[RECORDS SUPPLIED]
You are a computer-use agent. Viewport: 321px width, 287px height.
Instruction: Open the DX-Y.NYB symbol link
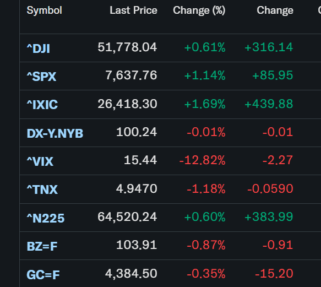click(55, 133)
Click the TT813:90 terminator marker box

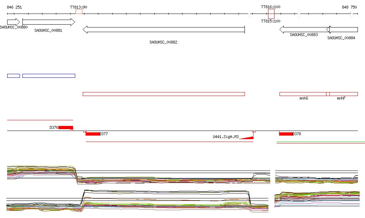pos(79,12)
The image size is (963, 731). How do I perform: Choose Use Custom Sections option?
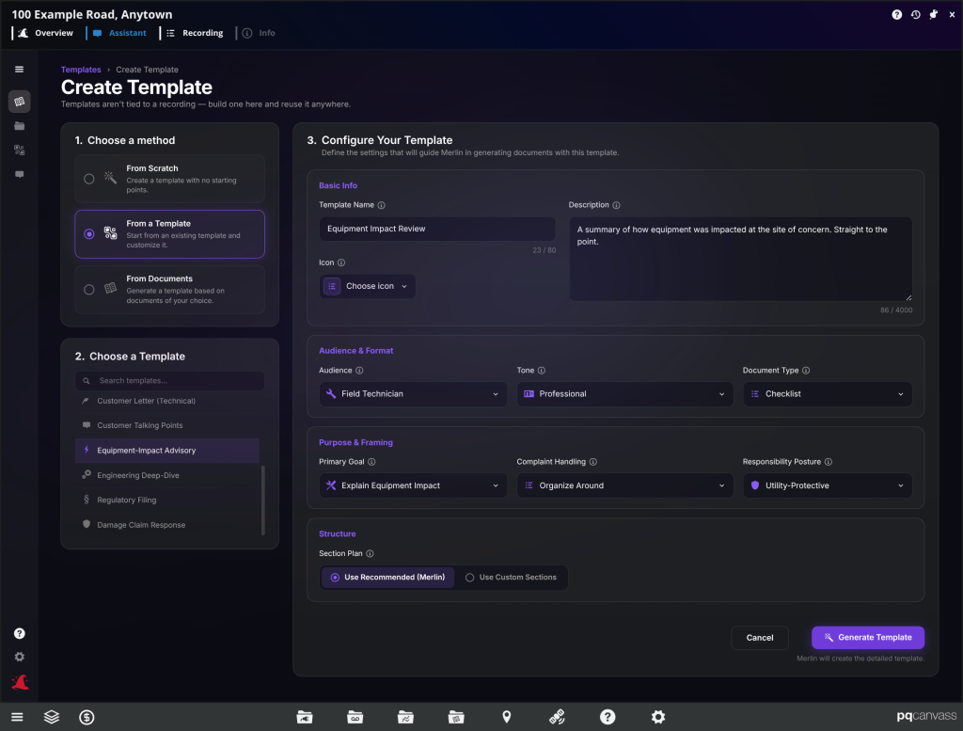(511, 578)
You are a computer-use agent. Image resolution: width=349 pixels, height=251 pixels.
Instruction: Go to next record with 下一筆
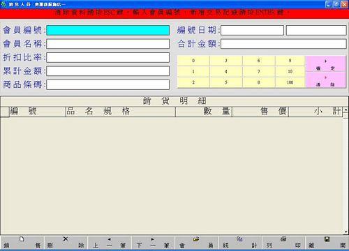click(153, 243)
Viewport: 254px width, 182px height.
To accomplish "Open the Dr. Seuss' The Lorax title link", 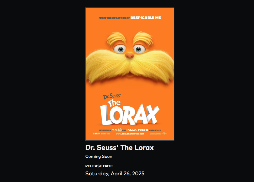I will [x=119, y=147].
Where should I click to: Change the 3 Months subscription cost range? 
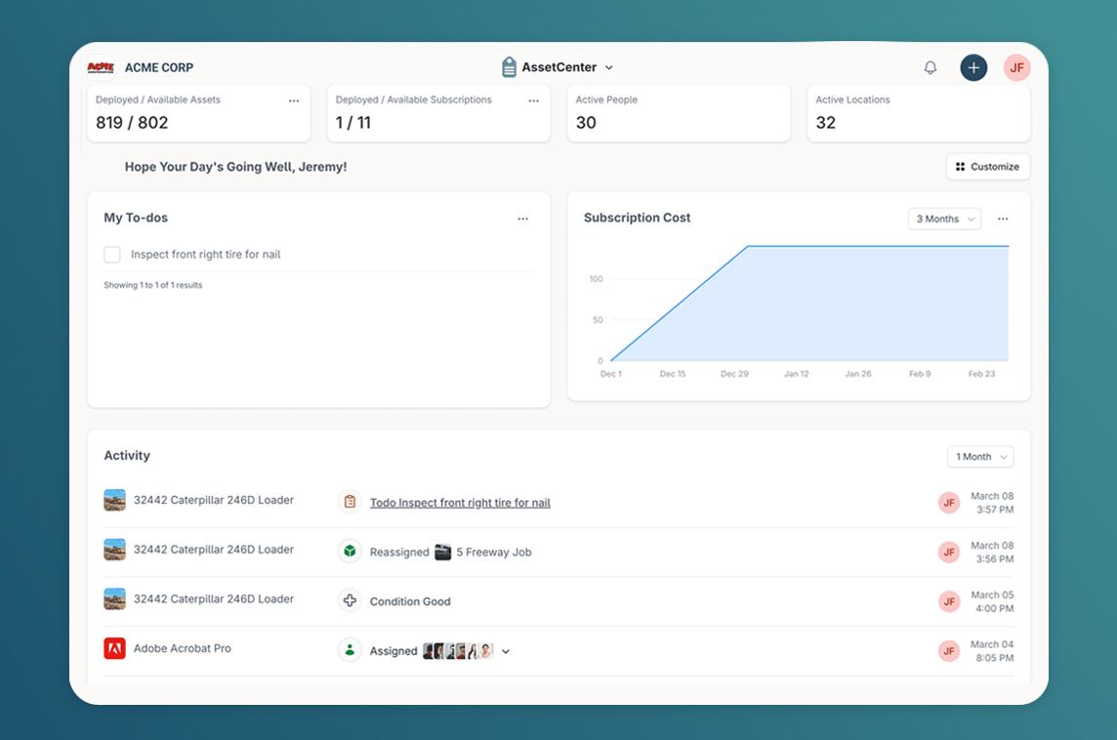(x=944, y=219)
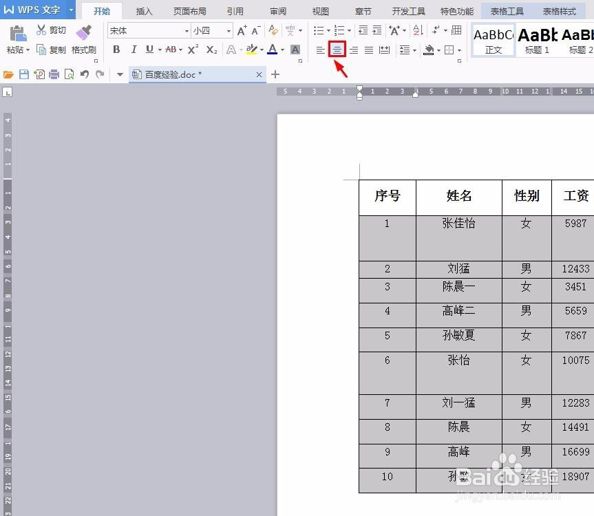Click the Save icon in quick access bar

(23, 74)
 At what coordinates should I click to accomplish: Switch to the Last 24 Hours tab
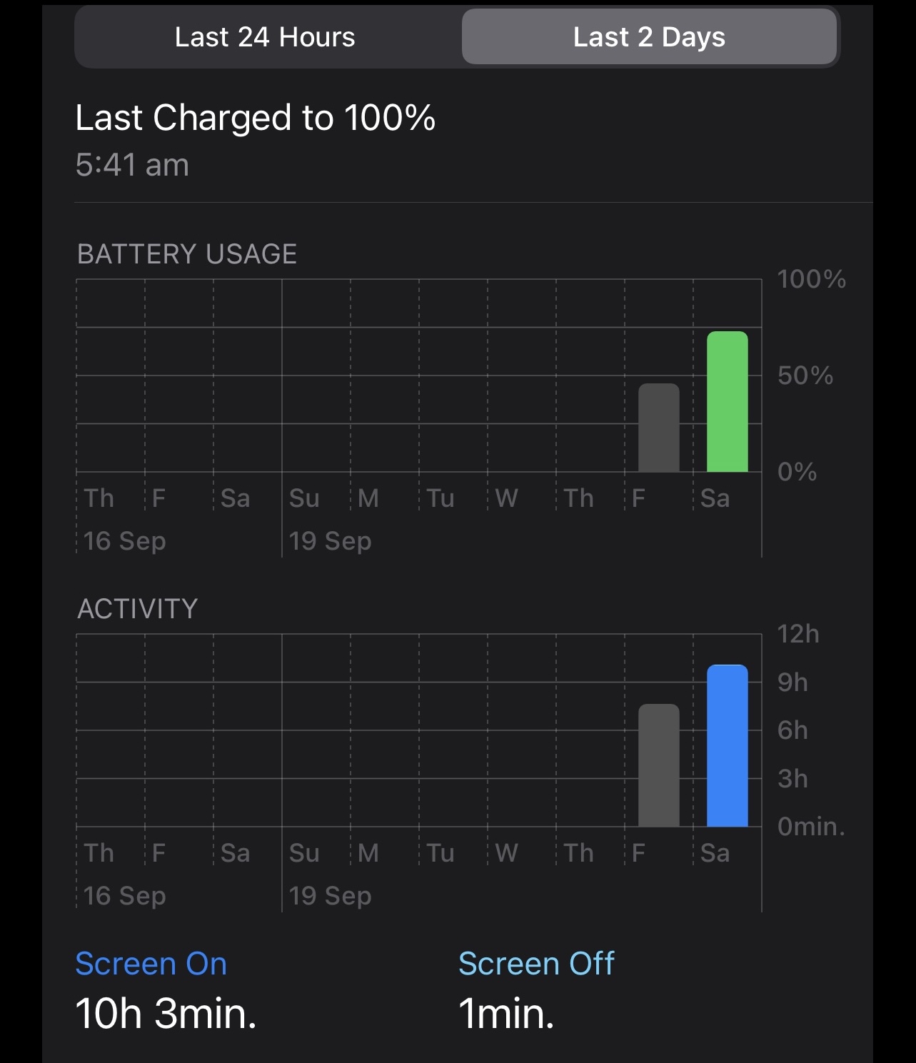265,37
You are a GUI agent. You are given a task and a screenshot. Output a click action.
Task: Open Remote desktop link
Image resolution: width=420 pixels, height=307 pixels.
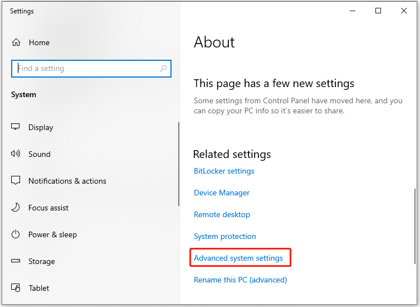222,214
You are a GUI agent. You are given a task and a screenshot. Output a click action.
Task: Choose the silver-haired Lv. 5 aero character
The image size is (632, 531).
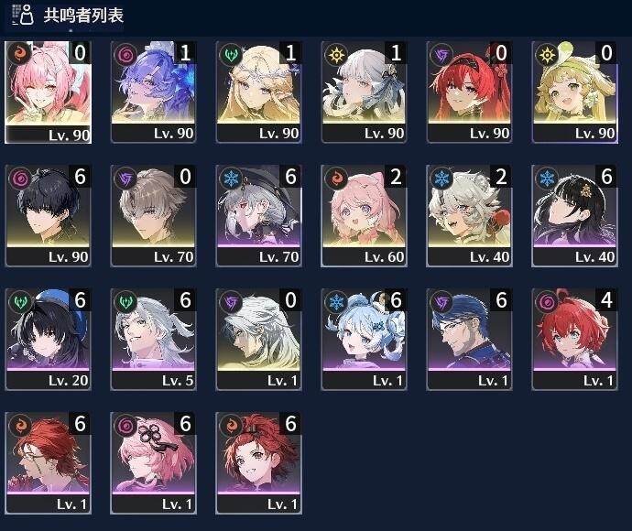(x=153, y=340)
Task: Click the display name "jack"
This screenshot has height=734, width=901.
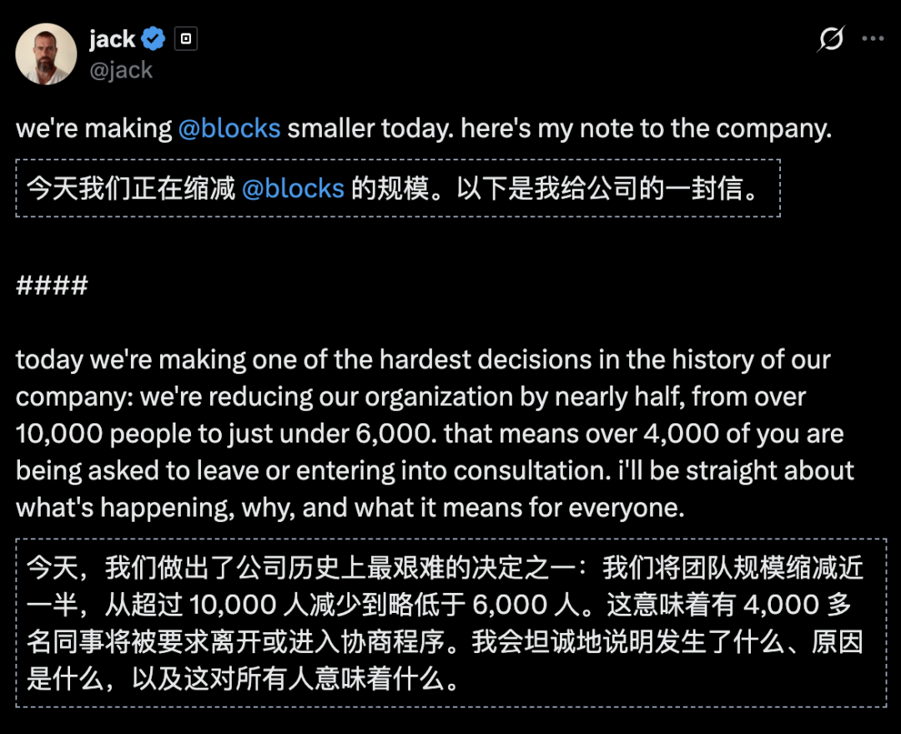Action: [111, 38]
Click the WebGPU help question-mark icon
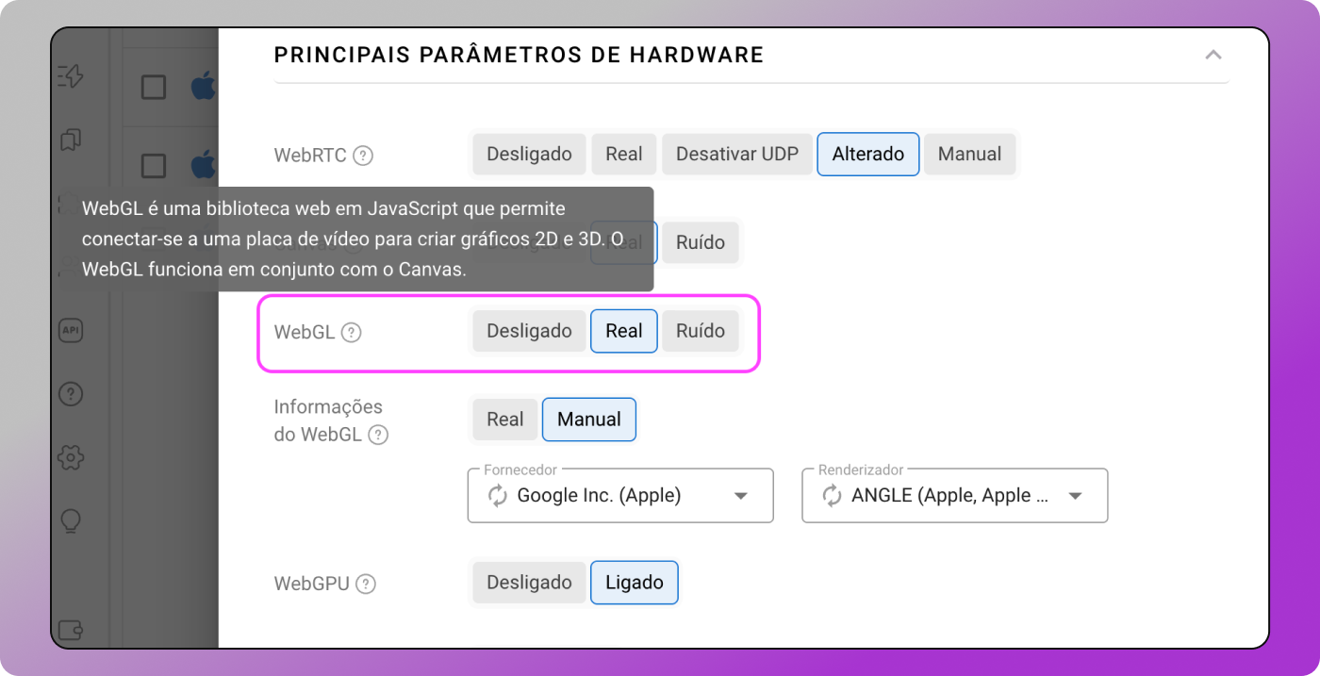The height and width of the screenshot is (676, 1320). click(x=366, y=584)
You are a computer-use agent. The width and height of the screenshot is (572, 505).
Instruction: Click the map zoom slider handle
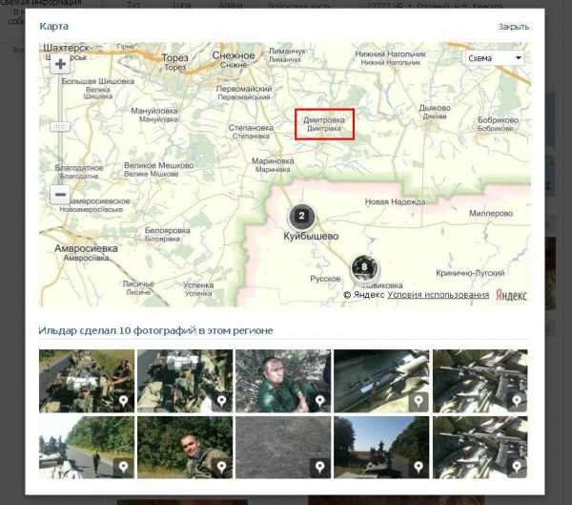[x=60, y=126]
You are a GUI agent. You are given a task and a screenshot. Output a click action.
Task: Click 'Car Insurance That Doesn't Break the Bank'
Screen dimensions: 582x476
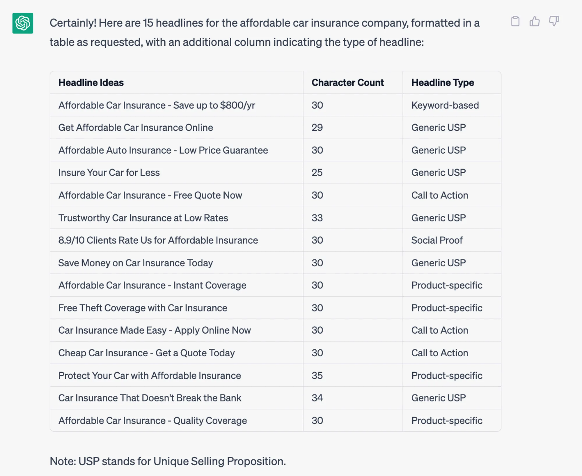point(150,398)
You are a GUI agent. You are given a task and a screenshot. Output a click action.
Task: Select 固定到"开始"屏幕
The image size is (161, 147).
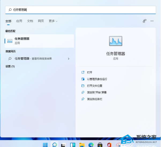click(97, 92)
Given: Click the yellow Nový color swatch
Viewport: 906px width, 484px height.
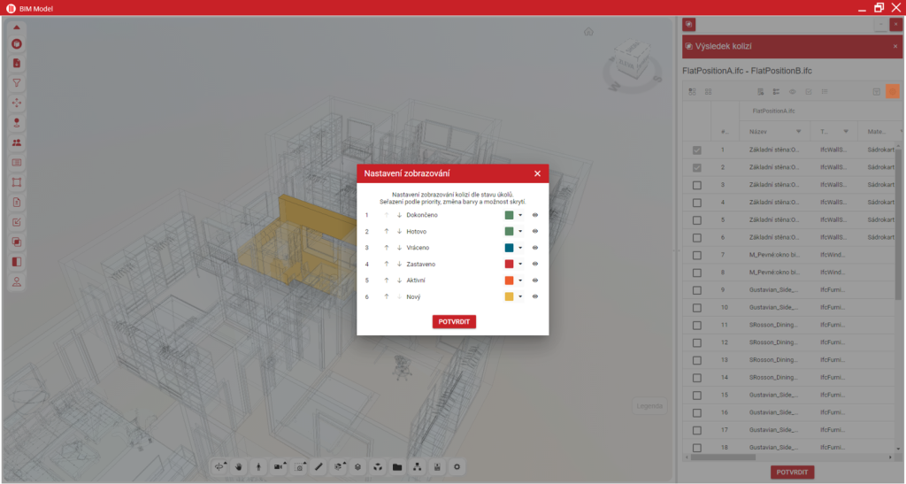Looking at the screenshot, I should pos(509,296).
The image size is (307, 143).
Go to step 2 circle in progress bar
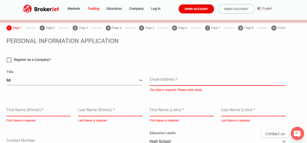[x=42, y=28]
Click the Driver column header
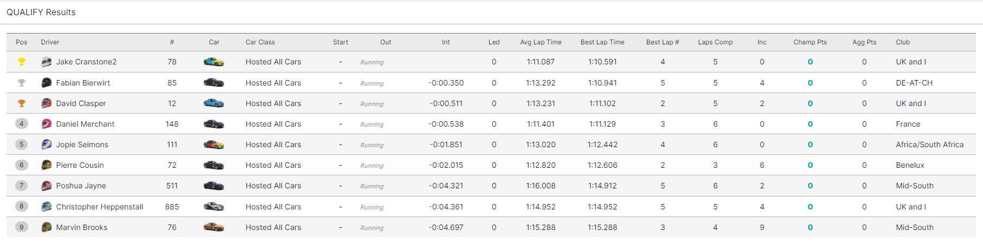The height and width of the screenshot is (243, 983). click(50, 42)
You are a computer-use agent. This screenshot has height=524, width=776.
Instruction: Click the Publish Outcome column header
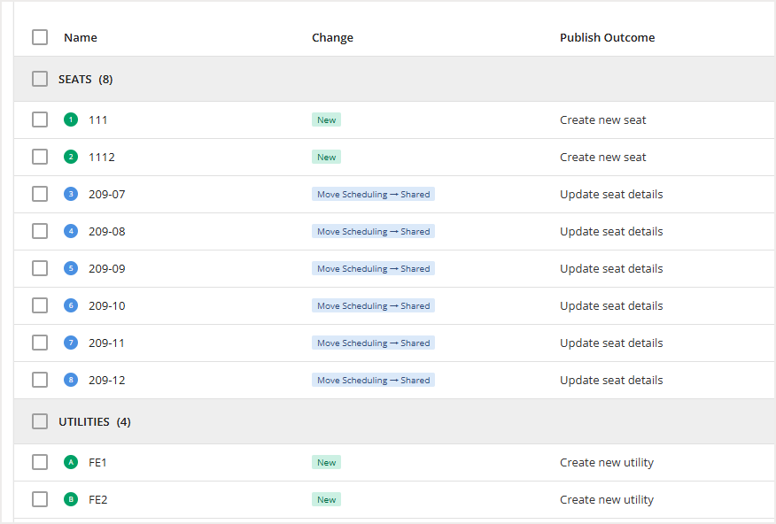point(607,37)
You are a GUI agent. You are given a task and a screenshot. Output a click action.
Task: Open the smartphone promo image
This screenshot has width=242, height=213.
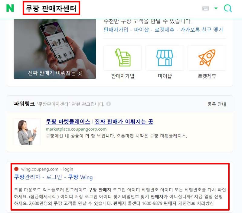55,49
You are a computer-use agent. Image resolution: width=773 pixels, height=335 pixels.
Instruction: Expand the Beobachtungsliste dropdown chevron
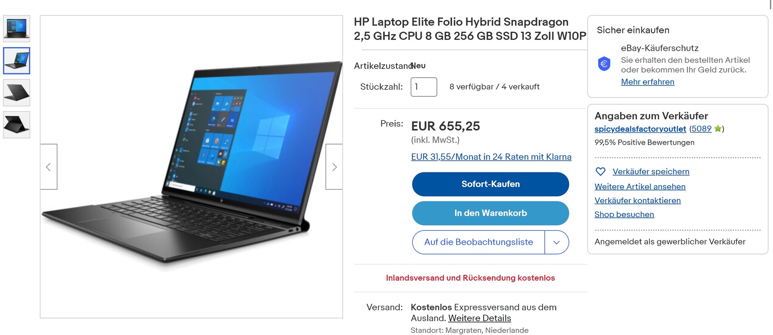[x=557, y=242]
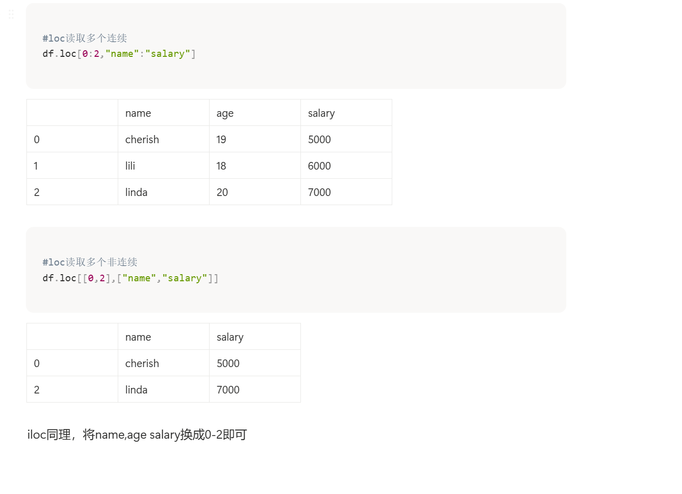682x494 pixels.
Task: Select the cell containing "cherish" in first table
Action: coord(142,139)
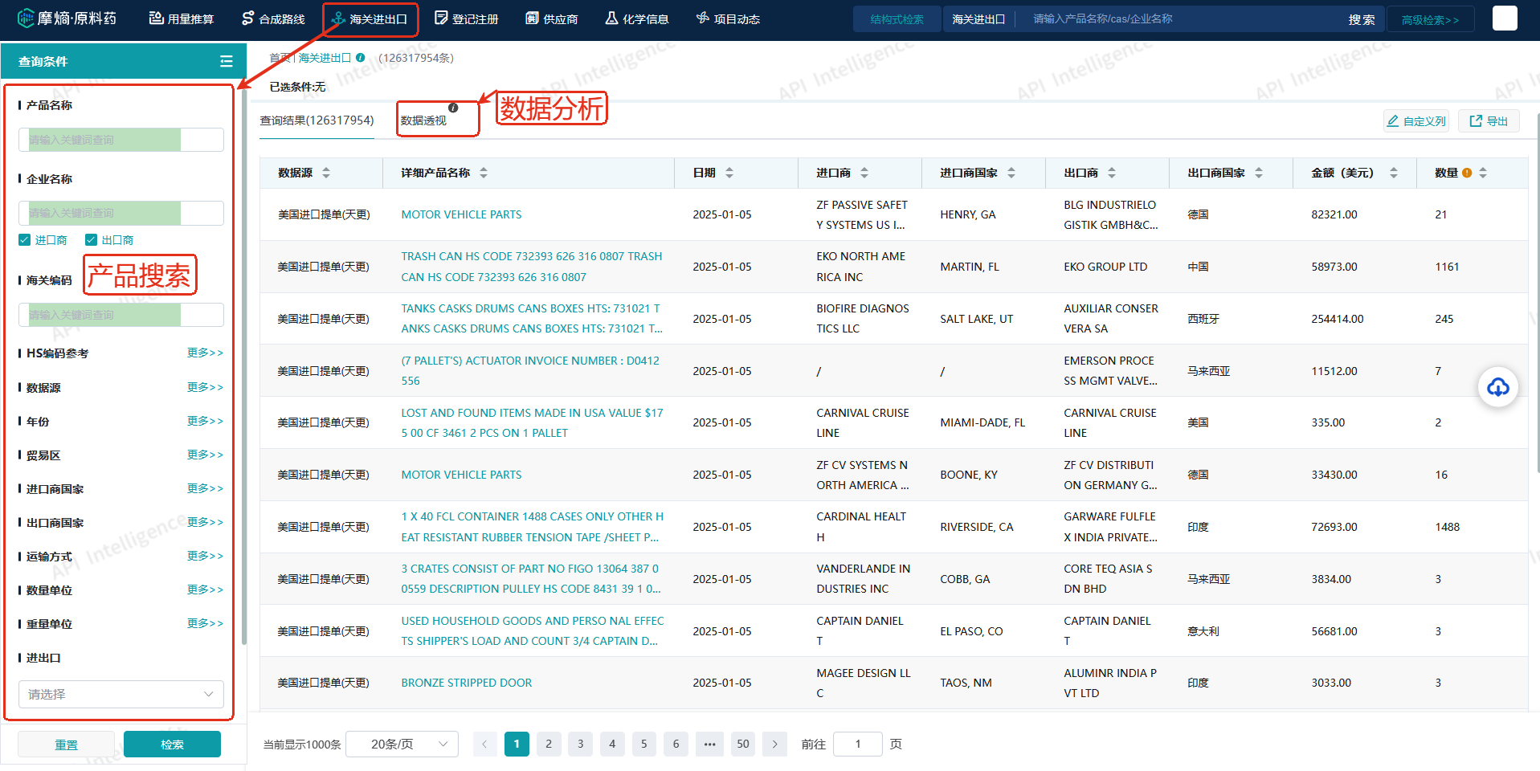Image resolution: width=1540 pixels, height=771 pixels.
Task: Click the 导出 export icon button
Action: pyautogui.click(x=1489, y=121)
[/RECORDS SUPPLIED]
**YOUR INSTRUCTIONS**
The answer must be every line of the records above that holds the word "computer".

**FINAL ANSWER**
You are a computer-use agent. Viewport: 321px width, 287px height.
You are a computer-use agent. Image resolution: width=349 pixels, height=251 pixels.
You are a computer-use agent. The width and height of the screenshot is (572, 505).
You are a computer-use agent. This screenshot has height=524, width=776.
You are a computer-use agent. Image resolution: width=773 pixels, height=335 pixels.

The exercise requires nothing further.